::: STORED DATA

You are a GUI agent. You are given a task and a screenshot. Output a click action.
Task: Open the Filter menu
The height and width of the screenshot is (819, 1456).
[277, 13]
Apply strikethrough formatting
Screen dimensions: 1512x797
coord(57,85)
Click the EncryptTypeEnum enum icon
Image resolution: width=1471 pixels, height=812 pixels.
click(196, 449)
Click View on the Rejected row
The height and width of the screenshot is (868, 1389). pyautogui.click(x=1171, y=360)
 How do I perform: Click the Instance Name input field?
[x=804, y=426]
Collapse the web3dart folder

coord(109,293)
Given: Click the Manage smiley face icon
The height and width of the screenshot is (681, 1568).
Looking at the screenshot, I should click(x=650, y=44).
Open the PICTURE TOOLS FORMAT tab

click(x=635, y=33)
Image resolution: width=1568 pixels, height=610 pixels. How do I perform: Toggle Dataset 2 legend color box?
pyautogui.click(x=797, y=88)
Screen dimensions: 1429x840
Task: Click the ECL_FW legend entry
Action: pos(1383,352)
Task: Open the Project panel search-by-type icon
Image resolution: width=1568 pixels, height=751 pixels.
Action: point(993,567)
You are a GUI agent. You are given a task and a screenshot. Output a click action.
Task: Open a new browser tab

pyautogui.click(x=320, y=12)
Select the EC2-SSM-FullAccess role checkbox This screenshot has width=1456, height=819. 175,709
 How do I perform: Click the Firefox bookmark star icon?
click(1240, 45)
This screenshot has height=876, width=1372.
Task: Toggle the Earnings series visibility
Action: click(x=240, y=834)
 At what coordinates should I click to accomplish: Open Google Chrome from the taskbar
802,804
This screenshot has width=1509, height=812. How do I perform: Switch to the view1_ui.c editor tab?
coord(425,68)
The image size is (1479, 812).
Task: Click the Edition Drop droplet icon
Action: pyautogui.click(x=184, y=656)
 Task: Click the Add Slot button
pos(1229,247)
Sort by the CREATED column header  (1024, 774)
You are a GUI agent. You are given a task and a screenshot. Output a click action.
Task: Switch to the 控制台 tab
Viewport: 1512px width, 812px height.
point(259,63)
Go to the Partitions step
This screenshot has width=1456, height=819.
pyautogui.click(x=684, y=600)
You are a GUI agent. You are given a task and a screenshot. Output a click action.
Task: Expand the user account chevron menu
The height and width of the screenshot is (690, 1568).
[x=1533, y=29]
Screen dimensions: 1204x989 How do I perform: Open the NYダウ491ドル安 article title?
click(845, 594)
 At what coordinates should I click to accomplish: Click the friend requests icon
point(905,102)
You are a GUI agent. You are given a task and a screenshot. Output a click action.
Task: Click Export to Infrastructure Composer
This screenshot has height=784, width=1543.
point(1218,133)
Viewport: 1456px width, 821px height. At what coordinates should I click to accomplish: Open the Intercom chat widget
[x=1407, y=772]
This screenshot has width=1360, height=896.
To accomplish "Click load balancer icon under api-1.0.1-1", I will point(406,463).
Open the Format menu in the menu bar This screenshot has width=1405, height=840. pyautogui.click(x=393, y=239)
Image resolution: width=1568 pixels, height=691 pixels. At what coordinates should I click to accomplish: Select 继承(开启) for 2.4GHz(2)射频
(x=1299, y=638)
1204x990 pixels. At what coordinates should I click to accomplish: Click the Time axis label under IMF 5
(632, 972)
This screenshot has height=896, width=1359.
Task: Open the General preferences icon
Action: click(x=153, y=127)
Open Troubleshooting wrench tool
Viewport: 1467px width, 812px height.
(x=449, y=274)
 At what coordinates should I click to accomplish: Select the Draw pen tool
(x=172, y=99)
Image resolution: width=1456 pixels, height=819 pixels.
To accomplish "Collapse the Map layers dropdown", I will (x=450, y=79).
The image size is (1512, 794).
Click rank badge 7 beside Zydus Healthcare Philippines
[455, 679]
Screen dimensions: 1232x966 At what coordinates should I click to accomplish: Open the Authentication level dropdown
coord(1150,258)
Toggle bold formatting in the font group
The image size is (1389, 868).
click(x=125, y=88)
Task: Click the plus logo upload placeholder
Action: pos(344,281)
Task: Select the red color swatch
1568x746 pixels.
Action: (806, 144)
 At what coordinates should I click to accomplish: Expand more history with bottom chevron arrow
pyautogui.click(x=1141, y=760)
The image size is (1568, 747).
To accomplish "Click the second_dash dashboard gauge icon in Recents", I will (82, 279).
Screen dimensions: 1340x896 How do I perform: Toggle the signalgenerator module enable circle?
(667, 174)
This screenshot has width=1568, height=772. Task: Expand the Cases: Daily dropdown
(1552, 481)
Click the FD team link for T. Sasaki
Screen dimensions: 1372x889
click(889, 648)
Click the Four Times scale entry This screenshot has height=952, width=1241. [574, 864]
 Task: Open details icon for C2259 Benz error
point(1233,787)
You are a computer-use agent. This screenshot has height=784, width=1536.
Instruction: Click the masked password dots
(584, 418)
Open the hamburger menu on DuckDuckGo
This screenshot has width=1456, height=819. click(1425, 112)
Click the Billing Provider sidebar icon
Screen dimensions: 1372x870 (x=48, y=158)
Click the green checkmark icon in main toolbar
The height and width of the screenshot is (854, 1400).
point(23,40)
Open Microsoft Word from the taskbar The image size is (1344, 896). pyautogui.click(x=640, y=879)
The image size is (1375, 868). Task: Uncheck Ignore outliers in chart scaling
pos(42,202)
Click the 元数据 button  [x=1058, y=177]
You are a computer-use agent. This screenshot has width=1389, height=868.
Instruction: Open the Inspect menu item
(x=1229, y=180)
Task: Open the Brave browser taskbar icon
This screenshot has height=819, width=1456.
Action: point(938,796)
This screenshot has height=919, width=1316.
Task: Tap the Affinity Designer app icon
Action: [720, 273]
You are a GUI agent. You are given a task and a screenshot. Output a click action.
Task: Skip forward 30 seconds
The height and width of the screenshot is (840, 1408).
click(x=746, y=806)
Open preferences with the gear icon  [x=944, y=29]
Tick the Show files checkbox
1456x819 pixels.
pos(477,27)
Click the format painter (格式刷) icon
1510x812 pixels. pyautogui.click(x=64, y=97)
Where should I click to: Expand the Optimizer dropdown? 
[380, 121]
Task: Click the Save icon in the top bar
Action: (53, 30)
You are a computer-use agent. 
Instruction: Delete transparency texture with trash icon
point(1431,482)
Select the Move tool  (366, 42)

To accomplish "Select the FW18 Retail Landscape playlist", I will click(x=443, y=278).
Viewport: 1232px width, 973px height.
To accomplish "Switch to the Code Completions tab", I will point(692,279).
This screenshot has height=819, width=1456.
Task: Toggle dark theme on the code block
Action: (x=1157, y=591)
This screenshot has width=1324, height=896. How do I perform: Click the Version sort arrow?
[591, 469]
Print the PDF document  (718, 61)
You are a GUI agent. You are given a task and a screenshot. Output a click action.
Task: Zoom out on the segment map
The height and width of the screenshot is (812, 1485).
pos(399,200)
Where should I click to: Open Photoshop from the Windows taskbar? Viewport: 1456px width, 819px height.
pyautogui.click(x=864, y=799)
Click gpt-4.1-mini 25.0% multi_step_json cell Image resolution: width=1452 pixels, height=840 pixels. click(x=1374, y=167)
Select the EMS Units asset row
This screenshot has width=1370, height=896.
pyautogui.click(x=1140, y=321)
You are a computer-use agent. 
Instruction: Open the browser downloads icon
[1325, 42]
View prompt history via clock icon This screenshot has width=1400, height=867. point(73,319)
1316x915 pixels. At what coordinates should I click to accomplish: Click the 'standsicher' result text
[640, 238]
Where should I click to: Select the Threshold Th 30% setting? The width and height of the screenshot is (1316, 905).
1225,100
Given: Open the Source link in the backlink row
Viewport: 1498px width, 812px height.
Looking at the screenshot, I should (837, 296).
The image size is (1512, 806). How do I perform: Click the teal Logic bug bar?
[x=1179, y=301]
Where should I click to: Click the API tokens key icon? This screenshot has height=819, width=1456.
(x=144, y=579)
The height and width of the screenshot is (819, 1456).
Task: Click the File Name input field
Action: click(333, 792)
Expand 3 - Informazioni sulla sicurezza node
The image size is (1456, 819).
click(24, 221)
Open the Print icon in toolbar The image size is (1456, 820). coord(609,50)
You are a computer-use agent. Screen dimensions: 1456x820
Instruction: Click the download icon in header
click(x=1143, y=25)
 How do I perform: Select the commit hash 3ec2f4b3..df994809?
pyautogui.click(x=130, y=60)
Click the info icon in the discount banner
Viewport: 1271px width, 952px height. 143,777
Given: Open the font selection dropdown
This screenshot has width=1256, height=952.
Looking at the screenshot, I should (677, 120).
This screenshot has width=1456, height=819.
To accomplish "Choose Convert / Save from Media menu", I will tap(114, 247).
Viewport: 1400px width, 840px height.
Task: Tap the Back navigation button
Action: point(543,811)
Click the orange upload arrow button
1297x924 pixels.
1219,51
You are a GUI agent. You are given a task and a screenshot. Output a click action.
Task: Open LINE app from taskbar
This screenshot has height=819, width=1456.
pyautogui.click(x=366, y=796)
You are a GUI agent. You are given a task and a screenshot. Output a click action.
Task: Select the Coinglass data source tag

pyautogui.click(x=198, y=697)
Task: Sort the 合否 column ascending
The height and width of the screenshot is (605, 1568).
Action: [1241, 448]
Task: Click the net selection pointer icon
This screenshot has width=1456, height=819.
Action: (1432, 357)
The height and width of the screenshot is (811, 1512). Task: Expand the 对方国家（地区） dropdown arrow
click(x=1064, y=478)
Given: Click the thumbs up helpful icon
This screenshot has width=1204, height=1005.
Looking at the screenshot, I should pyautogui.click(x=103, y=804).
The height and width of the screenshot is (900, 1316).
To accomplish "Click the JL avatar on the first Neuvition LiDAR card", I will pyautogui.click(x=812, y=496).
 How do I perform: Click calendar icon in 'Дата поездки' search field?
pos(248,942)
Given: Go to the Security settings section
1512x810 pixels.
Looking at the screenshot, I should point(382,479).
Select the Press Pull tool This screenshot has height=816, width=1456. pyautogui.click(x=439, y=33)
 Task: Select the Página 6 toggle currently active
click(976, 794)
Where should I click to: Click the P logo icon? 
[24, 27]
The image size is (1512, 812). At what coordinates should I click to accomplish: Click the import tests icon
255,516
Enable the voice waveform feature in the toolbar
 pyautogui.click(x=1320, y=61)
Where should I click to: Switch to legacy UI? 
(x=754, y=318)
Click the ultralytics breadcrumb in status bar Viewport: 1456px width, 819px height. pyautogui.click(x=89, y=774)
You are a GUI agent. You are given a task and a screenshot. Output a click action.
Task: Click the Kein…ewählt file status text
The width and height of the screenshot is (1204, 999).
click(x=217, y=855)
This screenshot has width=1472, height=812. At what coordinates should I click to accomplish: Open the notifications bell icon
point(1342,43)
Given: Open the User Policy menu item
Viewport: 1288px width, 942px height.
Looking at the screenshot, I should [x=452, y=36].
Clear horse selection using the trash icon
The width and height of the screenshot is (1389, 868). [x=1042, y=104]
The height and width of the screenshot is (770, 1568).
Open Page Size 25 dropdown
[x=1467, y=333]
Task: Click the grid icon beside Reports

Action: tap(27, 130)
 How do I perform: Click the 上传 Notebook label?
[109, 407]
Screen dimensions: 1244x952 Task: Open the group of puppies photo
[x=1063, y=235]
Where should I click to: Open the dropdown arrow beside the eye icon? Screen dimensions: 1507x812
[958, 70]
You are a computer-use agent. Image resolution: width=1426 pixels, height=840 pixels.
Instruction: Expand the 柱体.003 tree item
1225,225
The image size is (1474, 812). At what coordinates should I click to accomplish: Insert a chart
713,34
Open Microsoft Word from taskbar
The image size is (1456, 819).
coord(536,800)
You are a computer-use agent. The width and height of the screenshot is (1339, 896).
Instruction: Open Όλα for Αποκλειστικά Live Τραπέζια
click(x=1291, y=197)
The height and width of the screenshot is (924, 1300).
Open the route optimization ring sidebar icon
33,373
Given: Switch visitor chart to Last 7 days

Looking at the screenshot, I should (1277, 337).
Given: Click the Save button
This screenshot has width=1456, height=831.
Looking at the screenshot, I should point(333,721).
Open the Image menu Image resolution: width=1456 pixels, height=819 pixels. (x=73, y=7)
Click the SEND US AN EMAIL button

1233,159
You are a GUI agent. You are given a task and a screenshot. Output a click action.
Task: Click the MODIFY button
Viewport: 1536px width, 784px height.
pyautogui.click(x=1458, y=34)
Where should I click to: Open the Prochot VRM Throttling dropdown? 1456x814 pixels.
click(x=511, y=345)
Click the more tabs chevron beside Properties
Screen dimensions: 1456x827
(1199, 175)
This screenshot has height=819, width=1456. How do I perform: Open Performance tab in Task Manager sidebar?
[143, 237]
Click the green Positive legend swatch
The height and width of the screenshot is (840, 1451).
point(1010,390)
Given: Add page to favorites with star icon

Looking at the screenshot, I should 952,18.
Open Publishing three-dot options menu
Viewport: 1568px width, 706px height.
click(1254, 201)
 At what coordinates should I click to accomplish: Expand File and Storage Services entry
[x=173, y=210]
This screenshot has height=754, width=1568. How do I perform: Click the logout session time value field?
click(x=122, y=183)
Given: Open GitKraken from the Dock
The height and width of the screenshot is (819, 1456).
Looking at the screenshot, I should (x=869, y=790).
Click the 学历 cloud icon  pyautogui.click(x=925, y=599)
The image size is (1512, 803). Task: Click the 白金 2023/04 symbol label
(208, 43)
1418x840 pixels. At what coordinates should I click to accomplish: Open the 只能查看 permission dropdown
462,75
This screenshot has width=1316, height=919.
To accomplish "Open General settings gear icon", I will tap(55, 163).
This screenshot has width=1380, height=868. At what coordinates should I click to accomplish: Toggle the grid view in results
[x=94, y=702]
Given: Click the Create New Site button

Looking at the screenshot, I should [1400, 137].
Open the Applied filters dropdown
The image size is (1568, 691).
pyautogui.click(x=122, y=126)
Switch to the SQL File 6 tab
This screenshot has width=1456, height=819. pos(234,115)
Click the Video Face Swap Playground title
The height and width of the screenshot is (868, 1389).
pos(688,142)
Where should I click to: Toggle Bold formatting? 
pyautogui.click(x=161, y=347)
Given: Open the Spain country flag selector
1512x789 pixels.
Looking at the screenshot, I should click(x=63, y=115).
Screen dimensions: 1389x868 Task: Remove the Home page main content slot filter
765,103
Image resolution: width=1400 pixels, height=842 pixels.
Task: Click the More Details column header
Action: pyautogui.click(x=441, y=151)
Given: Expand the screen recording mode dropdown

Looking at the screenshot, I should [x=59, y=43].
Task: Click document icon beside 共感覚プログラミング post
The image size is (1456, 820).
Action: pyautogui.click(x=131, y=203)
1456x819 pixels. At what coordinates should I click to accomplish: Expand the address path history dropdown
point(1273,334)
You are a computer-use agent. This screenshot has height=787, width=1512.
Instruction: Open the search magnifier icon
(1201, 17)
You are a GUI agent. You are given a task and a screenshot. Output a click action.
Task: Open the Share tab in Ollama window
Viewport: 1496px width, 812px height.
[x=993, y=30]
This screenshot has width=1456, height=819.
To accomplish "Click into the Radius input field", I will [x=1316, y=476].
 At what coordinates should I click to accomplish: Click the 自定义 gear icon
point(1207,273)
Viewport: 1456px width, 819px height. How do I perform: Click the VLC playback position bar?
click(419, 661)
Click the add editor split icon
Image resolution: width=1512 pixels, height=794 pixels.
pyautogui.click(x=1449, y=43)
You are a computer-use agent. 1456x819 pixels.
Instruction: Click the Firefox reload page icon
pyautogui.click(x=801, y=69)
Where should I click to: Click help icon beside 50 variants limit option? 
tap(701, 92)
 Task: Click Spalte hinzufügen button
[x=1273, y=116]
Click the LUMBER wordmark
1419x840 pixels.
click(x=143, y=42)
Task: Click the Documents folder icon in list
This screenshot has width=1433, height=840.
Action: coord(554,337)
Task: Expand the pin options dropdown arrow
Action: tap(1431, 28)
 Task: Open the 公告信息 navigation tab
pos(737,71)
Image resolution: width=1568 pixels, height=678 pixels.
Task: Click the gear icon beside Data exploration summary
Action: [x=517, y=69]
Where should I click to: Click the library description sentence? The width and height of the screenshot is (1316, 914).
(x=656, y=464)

::::::

TASK: For the listing above, state how many lines contain the string "computer". Give the number and nothing else.

RESPONSE TO THE EXERCISE: 9